“Ye know that the princes of the Gentiles exercise dominion over them,

and they that are great exercise authority upon them.

But it shall not be so among you:

but whosoever will be great among you, let him be your minister;

And whosoever will be chief among you, let him be your servant:

Even as the Son of man came not to be ministered unto,

but to minister, and to give his life a ransom for many.” (Matthew 20:25-28, KJV)

The word the Athenians used for their Assembly was Ekklesia, the same word used in the New Testament for Church
(and it is the greatest philological irony in all of Western history that this word,
which connoted equal participation in all deliberation by all members,
came to designate a kind of self-perpetuating, self-protective Spartan gerousia -
which would have seemed patent nonsense to Greek-speaking Christians of New Testament times,
who believed themselves to be equal members of their Assembly.)

- Thomas Cahill, Sailing the Wine-Dark Sea: Why the Greeks Matter


Monday, December 10, 2007

Lawsuit: Archdiocese knew about abuse claims

Moderator's Note: This article was posted on the Orthodox Reform Web site (http://orthodoxreform.org/) on December 5, 2007; we have been given permission by Mr. Paul Cromidas, Editor, of the Web site to link and post his articles.

December 5, 2007

Author: Sam Hodges
Date Published: 12/1/2007
Publication: Dallas Morning News

Leaders of the Greek Orthodox Archdiocese of America knew the Rev. Nicholas Katinas had been accused of child sexual abuse but let him continue for years as pastor of Holy Trinity Greek Orthodox Church in North Dallas, an amended lawsuit claims.
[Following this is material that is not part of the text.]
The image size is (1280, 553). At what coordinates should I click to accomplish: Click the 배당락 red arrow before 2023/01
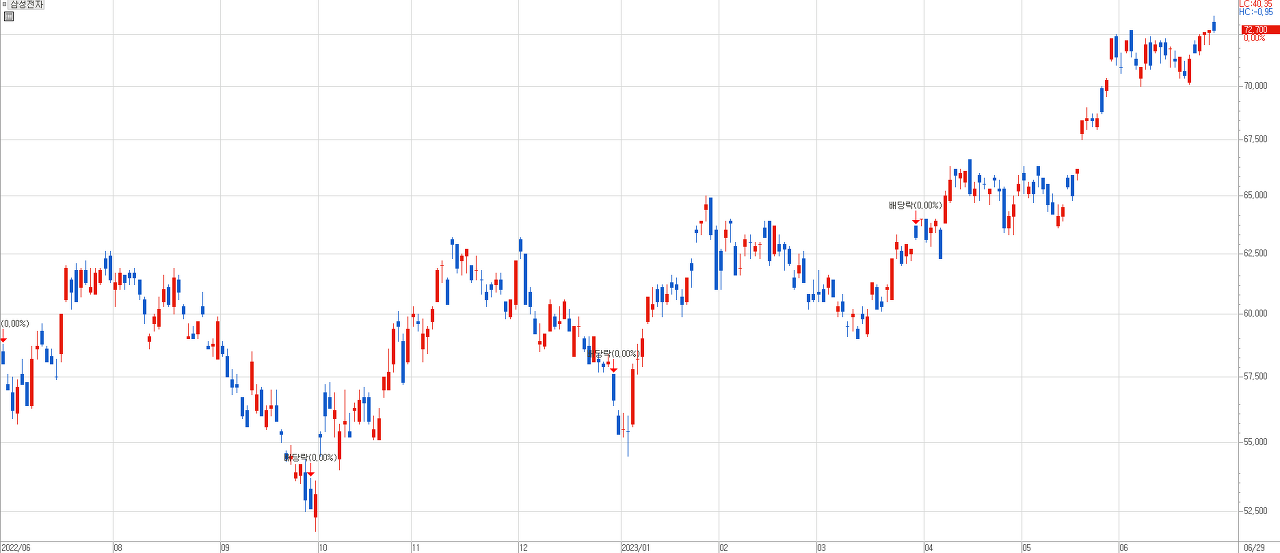coord(613,369)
“The entire lawsuit shows a pattern and practice of officials in the Greek Orthodox Church of cover-up,” said Tahira Khan Merritt, the Dallas lawyer who represents alleged victims of Mr. Katinas.

The suit was amended this week and now includes a fourth plaintiff claiming to have been abused by Mr. Katinas.

Church officials would not comment on the specific allegations, and defense attorneys did not return phone calls.

Mr. Katinas retired from Holy Trinity - a center of the Dallas Greek community - in the summer of 2006 after leading the church for 28 years.

The Greek Orthodox Archdiocese of America soon suspended him, meaning he could no longer serve as a priest, even on a fill-in basis.

In February, a GOAA official told the Holy Trinity congregation that there had been a complaint against Mr. Katinas for child sexual abuse at another parish and that an investigation showed he had “engaged in serious moral transgressions.” The official also said he was investigating an allegation of abuse by Mr. Katinas at Holy Trinity.

In April, Ms. Merritt filed the lawsuit that has now grown to four plaintiffs, all claiming to have been sexually abused by Mr. Katinas in the 1980s, relatively early in his Holy Trinity tenure.

The suit says the latest plaintiff - referred to only as John Doe IV - was an 11-year-old altar boy at Holy Trinity in 1987. Mr. Katinas sexually abused him as they were disrobing after Mass, according to the lawsuit.

The lawsuit says the plaintiff informed his father, who first contacted the church secretary, then called the GOAA in New York.

Various top officials of the archdiocese knew of the accusation, and its vicar general, the Rev. Nicholas C. Triantafilou, came to Dallas to investigate, the suit says.

Mr. Triantafilou currently is president of Hellenic College and Holy Cross School of Theology in Massachusetts.

The suit says Mr. Triantafilou convinced the plaintiff’s father that Mr. Katinas’ actions had been misunderstood. The father only came to believe his son 20 years later, after learning others had come forward to accuse Mr. Katinas, MS. Merritt said.

Mr. Triantafilou was reached by phone Friday but said he could not comment with the lawsuit pending. He suggested calling defense lawyers, who did not return calls.

The suit also claims that Mr. Katinas committed child sex abuse at a parish he served near Chicago in the 1970s and that a parish council president suspected him of pedophilia and worked to get him removed.

Defendants in the suit include Mr. Katinas, Holy Trinity Church and the GOAA. The suit alleges, among other things, gross negligence and asks for punitive damages.

On Oct. 5, Holy Trinity’s presiding priest, the Rev. Christopher Constantinides, and its parish council president, George Michael, sent a letter to parishioners saying that the lawsuit’s charges against the church are untrue and asking them to contribute to legal defense funds. They estimated $250,000 would be needed.

“If the people who brought this lawsuit are allowed to win a judgment,” the letter says, “the church’s assets [most notably its land and buildings] could be seized to satisfy the judgment.”

Mr. Constantinides also used a recent church newsletter to pen an open letter to parishioners, acknowledging that many of them have “lost trust” in the church and withheld contributions, causing the church to struggle financially. He asked parishioners to “rise above the pain” and support Holy Trinity.

The lawsuit is scheduled to be tried in Dallas County District Court beginning June 9, Ms. Merritt said.